Sehingga Huma Betang adalah sebuah simbol dan filosofis kehidupan masyarakat di Kalimantan Tengah (Kalteng) seperti yang terlihat di Kota Palangka Raya, Ibukota Provinsi Kalteng, kata Wali Kota Palangka Raya, Riban Satia.
Ketika menerima kunjungan Dirut LKBN Antara, Ahmad Mukhlis Yusuf beserta rombongan di rumah jabatannya (Kamis 2/8), Riban Satia bercerita banyak mengenai konsep kerukunan Huma Betang dalam adat masyarakat Dayak Kalteng.

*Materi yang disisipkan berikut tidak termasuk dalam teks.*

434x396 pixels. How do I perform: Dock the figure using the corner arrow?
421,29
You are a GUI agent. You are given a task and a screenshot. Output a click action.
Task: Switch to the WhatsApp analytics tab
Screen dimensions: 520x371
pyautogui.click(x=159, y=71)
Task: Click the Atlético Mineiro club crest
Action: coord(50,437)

Adapun rumah besar dimaksud bila diartikan secara luas sekarang ini, tentu tidak sebatas sebuah rumah, tetapi sudah sebuah wilayah, atau kawasan yakni se-Kalimantan Tengah.
Susana seperti itu sudah terlihat sejak lama sejak adanya rumah betang yang merupakan rumah adat dan khas Suku Dayak di Kalimantan Tengah.
Mereka yang hidup di “rumah betang” ini terdapat berbagai ragam kepercayaan apakah ia masih menganut kepercayaan lama yang di di Kalimantan Tengah “Kaharingan” atau ada pula yang sudah berpindah pada kepercayaan lain seperti Islam maupun kristen.
Melalui konsep huma betang itu pula berbagai program pembangunan di wilayah ini diterapkan, artinya masyarakat diajak secara toleran dan bahu membahu membangun wilayah.
Dalam “huma betang” tidak pernah terjadi perselisihan yang berarti kerena tingkat kekeluargaan atau kekerabatan yang sangat tinggi.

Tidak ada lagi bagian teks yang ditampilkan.